— EXERCISE GOAL —
Search the records below for the word "photo", then return every line where it appears.

^^^^

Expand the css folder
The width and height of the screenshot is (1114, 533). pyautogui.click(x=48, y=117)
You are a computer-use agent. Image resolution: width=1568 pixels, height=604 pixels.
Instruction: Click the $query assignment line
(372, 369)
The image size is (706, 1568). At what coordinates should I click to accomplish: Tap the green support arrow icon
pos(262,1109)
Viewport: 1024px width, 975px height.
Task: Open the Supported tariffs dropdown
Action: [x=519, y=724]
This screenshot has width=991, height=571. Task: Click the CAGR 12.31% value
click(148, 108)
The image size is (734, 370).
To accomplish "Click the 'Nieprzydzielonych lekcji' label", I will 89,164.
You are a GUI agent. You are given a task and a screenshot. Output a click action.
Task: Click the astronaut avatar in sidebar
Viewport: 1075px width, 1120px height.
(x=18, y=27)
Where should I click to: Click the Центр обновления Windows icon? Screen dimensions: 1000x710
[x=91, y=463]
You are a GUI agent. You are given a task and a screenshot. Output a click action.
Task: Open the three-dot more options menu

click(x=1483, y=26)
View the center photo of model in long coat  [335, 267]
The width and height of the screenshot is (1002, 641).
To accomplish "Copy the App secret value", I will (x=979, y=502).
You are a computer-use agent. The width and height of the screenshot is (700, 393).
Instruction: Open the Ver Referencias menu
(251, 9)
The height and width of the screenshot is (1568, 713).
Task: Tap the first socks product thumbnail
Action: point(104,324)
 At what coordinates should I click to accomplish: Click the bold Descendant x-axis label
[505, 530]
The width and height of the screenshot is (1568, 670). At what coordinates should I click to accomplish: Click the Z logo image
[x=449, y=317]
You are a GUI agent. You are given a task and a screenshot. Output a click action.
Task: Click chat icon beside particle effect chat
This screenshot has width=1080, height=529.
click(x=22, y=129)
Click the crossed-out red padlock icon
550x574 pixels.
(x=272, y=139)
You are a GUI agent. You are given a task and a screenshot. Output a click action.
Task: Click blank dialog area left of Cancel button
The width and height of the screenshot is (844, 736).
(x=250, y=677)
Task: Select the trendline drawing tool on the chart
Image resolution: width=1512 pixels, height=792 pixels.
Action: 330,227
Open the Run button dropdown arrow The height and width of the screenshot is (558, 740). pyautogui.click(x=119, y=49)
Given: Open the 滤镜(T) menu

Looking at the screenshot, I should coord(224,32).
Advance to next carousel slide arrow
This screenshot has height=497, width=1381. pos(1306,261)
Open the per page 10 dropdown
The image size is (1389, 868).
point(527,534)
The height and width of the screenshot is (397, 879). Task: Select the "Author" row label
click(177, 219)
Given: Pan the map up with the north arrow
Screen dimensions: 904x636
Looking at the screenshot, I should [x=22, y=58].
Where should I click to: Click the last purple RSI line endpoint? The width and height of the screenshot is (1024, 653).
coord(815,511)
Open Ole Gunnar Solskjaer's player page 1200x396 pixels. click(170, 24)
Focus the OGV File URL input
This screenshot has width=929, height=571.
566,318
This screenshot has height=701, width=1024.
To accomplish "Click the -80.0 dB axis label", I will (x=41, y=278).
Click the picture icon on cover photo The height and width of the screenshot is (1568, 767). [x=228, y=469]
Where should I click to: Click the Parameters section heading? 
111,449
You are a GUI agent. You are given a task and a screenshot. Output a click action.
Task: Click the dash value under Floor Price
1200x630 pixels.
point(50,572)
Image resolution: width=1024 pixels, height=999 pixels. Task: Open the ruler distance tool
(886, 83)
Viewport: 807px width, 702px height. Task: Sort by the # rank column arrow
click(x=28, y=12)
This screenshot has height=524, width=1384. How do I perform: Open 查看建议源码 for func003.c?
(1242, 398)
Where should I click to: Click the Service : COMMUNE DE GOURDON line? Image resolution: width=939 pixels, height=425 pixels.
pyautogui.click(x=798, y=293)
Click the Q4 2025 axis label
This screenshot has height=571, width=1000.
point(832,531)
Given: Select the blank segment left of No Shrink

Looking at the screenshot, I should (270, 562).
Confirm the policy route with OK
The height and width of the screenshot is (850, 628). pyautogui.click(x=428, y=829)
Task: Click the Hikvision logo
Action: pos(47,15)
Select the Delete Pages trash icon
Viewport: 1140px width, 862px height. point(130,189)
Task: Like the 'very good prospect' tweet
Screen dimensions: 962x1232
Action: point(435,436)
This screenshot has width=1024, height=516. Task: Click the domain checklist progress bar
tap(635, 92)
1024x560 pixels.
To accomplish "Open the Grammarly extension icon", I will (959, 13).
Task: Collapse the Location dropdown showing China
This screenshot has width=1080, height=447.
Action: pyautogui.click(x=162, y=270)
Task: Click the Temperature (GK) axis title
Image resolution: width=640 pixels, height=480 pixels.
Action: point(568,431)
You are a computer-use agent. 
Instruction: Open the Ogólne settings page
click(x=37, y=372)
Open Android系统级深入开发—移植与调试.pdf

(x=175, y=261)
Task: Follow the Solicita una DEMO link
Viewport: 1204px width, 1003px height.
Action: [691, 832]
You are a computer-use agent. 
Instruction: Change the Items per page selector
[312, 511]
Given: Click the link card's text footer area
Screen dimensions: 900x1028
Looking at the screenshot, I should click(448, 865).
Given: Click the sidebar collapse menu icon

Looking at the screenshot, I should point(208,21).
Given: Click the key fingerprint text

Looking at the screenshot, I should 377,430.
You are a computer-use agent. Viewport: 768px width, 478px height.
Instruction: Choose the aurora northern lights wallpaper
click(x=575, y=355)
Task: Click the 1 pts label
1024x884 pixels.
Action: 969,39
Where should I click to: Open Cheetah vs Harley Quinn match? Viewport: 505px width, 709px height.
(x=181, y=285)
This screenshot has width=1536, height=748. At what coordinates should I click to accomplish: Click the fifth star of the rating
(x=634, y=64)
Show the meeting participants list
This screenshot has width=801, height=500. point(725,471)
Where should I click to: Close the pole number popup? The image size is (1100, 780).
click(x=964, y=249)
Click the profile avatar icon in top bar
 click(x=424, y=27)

^^^^

— RESULT BELOW —
View the center photo of model in long coat  [335, 267]
Click the picture icon on cover photo The height and width of the screenshot is (1568, 767). [x=228, y=469]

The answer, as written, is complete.